Grandma Gedney and My Birthday 2008

This is a blog from another site... I thought I would repost it here in regards to my latest post Birthday Week 2010!

"Oh, Crap" was the first thing I heard yesterday morning. John had accidentally set our clock wrong, so we were running late for Rachel's school. After a bit of rushing around and about 15 minutes later John remembered to say, "Happy Birthday". I thought it was kind of a funny way to start my day.

Many people have asked what I did on my birthday. To be honest, it was one of the strangest birthdays I have ever had. However, in some sort of odd way it ended up being a very reflective day. The older I get the more I like to examine my life and where it is, where it is going, am I happy and am I where God wants me to be? John always thinks this is weird like I am some old lady.
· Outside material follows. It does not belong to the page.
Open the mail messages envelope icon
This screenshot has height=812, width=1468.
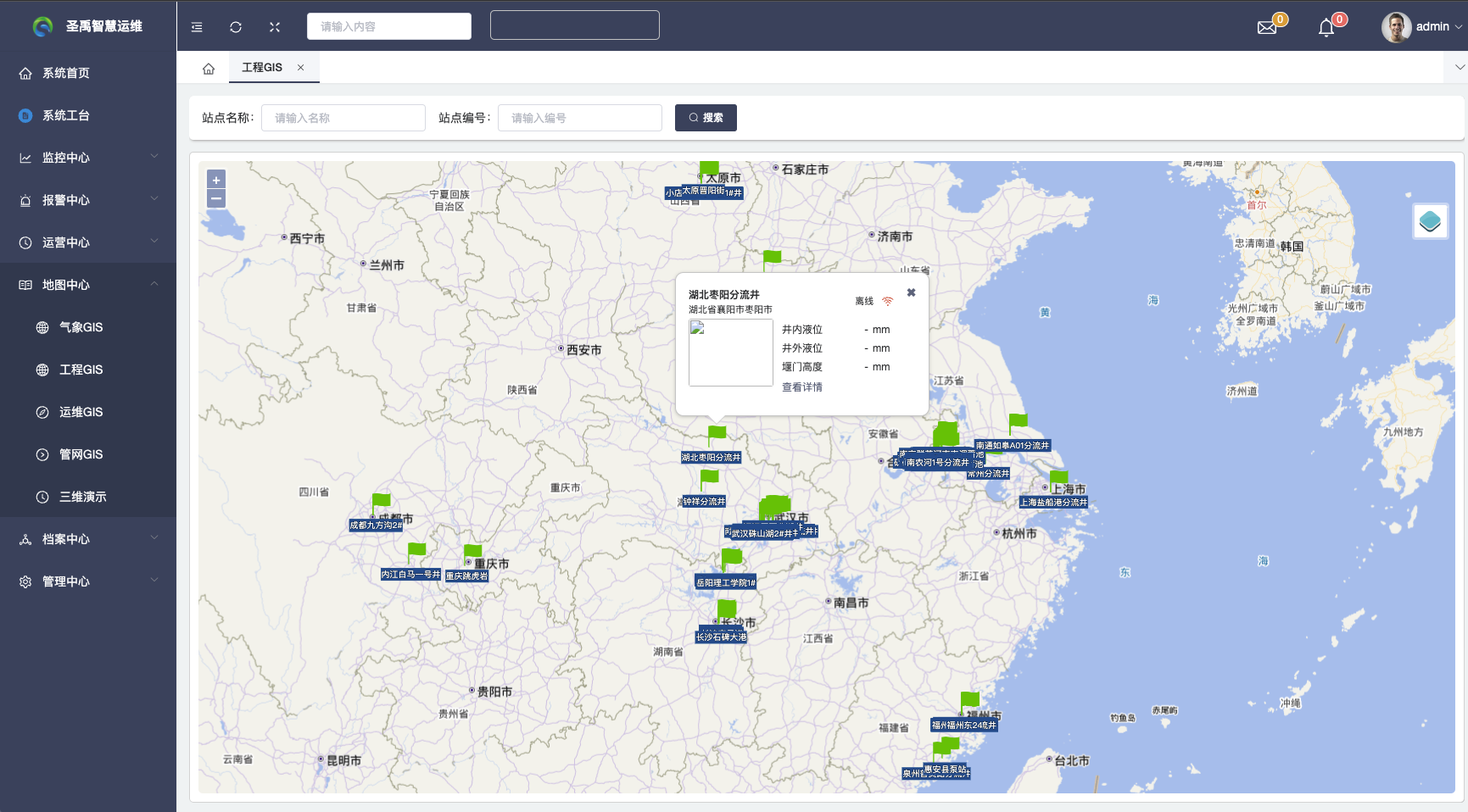point(1267,27)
I spent the majority of my day at Mrs. Gedney's funeral. I didn't know her at all. She is the grandma of two kids in our youth group. When we got there, my pastor sang, "Happy Birthday" to me in a whisper. I'm not gonna lie, that was a little weird as I am looking at Grandma Gedney in her coffin. Nothing like bringing it home that we are born, we live and then we die, "Happy Birthday to me".

My first thoughts were what a great way to celebrate my birthday…thinking of death. Somehow, God always seem to surprise me and change everything. During the funeral, I learned what a loving, caring and wonderful woman of God she was. She loved her family and they loved her. She loved God with her entire being. She loved her church and she loved doing things for God. Proverbs 31 was read to describe Grandma Gedney. To be honest, that has always been my goal to be a Proverbs 31 woman. Then something remarkable happened, Craig the kid in our youth group stood up and read a beautiful remembrance of his Grandma. Just like as if I were his mom I began to cry, I was so proud of him and what he was saying. Not just because of his well written memories; but at the depth of his understanding of the things eternal.

So I found myself asking, God what are you trying to say to me? I believe this is what He wanted me to glean from yesterday. We are just visitors in this life here on earth. Our real home is with our Father. Even though we are here for just a short time, God has us here for a purpose. His purpose is for us to love Him and to love others. I find that in myself that I am always in need to work more in both of those areas. I must truly love God with my whole heart and to hold nothing back. Then also, to love others and all that means. The theme that God has been showing me this year is to be compassionate. Jesus has such compassion for us and I need to have that same compassion for others as well. Not to rush to judgment, but rush to love.

To answer my previous question, my life has been very good, as long as I keep Christ first it will go where it needs to, I am happy, and I am where God wants me to be; but there is always room for more. This year will be very exciting and full of changes for me; but I know that God has a plan and He knows what I need. What started as a strange way to start a birthday actually ended up being a very good way to have a special day.

My beautiful daughters got me flowers that they picked out special for me, along with some great birthday cards. My husband took us all out for dinner. I had some very yummy pie. I could not have asked for anything better!